Actual Cash Value or Fair Market Value?


Actual Cash Value and Fair Market Value

I’ll bet that no one has explained to you what I am about to explain . . .First of all, the terms Actual Cash Value (ACV) and/or Fair Market Value (FMV) are sorely lacking and ambiguous when it comes to actually helping to define the value of a private passenger automobile.  In fact, the formal definition in almost every source one can find leaves out the MAIN ASPECT that would make the definition useful.  The terms ACV and FMV are so ambiguous that they are totally meaningless when it comes to figuring out the value of your vehicle.  Don’t believe me, let’s break it down.  Start with familiarizing yourself with the “formal” definitions.
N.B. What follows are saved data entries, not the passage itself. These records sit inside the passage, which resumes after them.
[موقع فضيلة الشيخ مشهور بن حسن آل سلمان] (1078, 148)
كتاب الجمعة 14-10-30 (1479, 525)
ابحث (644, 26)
Below are three definitions for each term from well known and frequently cited sources:


1.  Actual Cash Value:  The fair or reasonable cash price for which property could be sold in the market, in the ordinary course of business, and not at forced sale; the price it will bring in fair market after reasonable efforts to find a purchaser who will give the highest price.  What is ACTUAL CASH VALUE? definition of ACTUAL CASH VALUE (Black’s Law Dictionary). (2011). The Law Dictionary. Retrieved 12 October 2017, from
2.  Actual Cash Value:  In property and auto physical damage insurance, one of several possible methods of establishng the value of insured property to determine the amount the insurere will pay in the event of laoss.  ACV is typically calculated one of three ways; (1) the cost to repair or replace the damaged property, minus depreciation; (2) the damaged propertys’ “fair market value”; or (3) using the “broad evidence rule.” which calls for considering all relevant evidence of the value of the damaged property.  actual cash value (ACV) – Insurance Glossary | . (2017). Retrieved 12 October 2017, from
3.  Actual Cash Value: In the property and casualty insurance industry, Actual Cash Value (ACV) is a method of valuing insured property, or the value computed by that method.  Actual Cash Value (ACV) is not equal to replacement cost value (RCV).  ACV is computed by subtracting the depreciation from replacement cost.  The depreciation is usually calculated by establishing a useful life of the item determining what percentage of that life remains.  This percentage multiplied by the replacement cost equals the ACV. “Actual Cash Value.” N. p., 2017. Web. 12 Oct. 2017.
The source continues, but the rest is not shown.